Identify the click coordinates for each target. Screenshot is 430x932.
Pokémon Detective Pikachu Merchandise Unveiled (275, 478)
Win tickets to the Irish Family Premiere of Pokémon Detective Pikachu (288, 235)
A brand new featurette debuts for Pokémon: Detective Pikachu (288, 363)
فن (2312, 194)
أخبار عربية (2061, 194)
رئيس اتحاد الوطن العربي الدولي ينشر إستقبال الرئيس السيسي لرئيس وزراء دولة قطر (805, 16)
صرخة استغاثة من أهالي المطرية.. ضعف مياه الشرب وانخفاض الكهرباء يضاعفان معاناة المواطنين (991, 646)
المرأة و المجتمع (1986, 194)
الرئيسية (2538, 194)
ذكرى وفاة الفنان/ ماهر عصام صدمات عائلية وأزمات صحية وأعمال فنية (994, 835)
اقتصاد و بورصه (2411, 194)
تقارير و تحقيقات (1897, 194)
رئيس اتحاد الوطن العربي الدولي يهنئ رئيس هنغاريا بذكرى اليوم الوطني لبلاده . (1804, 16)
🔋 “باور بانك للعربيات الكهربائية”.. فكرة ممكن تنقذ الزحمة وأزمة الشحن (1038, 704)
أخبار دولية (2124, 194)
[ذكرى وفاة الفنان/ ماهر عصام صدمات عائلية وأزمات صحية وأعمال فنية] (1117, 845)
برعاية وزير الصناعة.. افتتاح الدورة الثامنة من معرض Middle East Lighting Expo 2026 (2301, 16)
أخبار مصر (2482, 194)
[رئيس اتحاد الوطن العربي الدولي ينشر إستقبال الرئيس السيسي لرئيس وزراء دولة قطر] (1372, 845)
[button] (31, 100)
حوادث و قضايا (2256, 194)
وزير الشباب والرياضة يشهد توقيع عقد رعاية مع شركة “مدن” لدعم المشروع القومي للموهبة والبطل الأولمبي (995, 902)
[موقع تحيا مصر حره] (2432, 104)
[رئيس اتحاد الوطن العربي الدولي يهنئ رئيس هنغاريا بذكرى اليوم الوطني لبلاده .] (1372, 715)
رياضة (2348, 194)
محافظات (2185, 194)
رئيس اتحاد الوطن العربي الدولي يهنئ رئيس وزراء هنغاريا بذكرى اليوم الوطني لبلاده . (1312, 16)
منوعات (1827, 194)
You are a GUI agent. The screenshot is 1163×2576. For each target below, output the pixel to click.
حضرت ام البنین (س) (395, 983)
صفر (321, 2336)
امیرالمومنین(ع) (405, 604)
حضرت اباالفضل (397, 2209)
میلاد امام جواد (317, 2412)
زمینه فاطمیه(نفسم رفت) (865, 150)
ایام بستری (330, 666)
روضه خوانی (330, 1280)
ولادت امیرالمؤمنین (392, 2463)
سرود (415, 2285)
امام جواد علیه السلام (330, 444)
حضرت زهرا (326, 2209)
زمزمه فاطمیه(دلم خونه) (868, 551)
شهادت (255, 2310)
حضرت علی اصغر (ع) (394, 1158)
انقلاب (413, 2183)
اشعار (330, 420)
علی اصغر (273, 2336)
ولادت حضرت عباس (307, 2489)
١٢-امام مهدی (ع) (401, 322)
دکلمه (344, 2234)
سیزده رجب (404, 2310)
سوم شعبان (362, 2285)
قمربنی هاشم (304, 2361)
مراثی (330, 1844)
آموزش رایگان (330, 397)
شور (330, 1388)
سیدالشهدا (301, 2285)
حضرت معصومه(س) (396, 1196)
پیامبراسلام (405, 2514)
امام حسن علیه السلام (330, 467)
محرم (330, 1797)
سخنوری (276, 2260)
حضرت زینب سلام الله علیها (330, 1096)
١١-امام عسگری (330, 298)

___

- **ACTION ITEM**:
So that nothing is lost, restate all the material word for word.

- **WRITTEN ANSWER**:
Identify the click coordinates for each target. Screenshot is 430x932.
Pokémon Detective Pikachu Merchandise Unveiled (275, 478)
Win tickets to the Irish Family Premiere of Pokémon Detective Pikachu (288, 235)
A brand new featurette debuts for Pokémon: Detective Pikachu (288, 363)
فن (2312, 194)
أخبار عربية (2061, 194)
رئيس اتحاد الوطن العربي الدولي ينشر إستقبال الرئيس السيسي لرئيس وزراء دولة قطر (805, 16)
صرخة استغاثة من أهالي المطرية.. ضعف مياه الشرب وانخفاض الكهرباء يضاعفان معاناة المواطنين (991, 646)
المرأة و المجتمع (1986, 194)
الرئيسية (2538, 194)
ذكرى وفاة الفنان/ ماهر عصام صدمات عائلية وأزمات صحية وأعمال فنية (994, 835)
اقتصاد و بورصه (2411, 194)
تقارير و تحقيقات (1897, 194)
رئيس اتحاد الوطن العربي الدولي يهنئ رئيس هنغاريا بذكرى اليوم الوطني لبلاده . (1804, 16)
🔋 “باور بانك للعربيات الكهربائية”.. فكرة ممكن تنقذ الزحمة وأزمة الشحن (1038, 704)
أخبار دولية (2124, 194)
[ذكرى وفاة الفنان/ ماهر عصام صدمات عائلية وأزمات صحية وأعمال فنية] (1117, 845)
برعاية وزير الصناعة.. افتتاح الدورة الثامنة من معرض Middle East Lighting Expo 2026 (2301, 16)
أخبار مصر (2482, 194)
[رئيس اتحاد الوطن العربي الدولي ينشر إستقبال الرئيس السيسي لرئيس وزراء دولة قطر] (1372, 845)
[button] (31, 100)
حوادث و قضايا (2256, 194)
وزير الشباب والرياضة يشهد توقيع عقد رعاية مع شركة “مدن” لدعم المشروع القومي للموهبة والبطل الأولمبي (995, 902)
[موقع تحيا مصر حره] (2432, 104)
[رئيس اتحاد الوطن العربي الدولي يهنئ رئيس هنغاريا بذكرى اليوم الوطني لبلاده .] (1372, 715)
رياضة (2348, 194)
محافظات (2185, 194)
رئيس اتحاد الوطن العربي الدولي يهنئ رئيس وزراء هنغاريا بذكرى اليوم الوطني لبلاده . (1312, 16)
منوعات (1827, 194)
You are a GUI agent. The screenshot is 1163×2576. For each target below, output the pixel to click.
حضرت ام البنین (س) (395, 983)
صفر (321, 2336)
امیرالمومنین(ع) (405, 604)
حضرت اباالفضل (397, 2209)
میلاد امام جواد (317, 2412)
زمینه فاطمیه(نفسم رفت) (865, 150)
ایام بستری (330, 666)
روضه خوانی (330, 1280)
ولادت امیرالمؤمنین (392, 2463)
سرود (415, 2285)
امام جواد علیه السلام (330, 444)
حضرت زهرا (326, 2209)
زمزمه فاطمیه(دلم خونه) (868, 551)
شهادت (255, 2310)
حضرت علی اصغر (ع) (394, 1158)
انقلاب (413, 2183)
اشعار (330, 420)
علی اصغر (273, 2336)
ولادت حضرت عباس (307, 2489)
١٢-امام مهدی (ع) (401, 322)
دکلمه (344, 2234)
سیزده رجب (404, 2310)
سوم شعبان (362, 2285)
قمربنی هاشم (304, 2361)
مراثی (330, 1844)
آموزش رایگان (330, 397)
شور (330, 1388)
سیدالشهدا (301, 2285)
حضرت معصومه(س) (396, 1196)
پیامبراسلام (405, 2514)
امام حسن علیه السلام (330, 467)
محرم (330, 1797)
سخنوری (276, 2260)
حضرت زینب سلام الله علیها (330, 1096)
١١-امام عسگری (330, 298)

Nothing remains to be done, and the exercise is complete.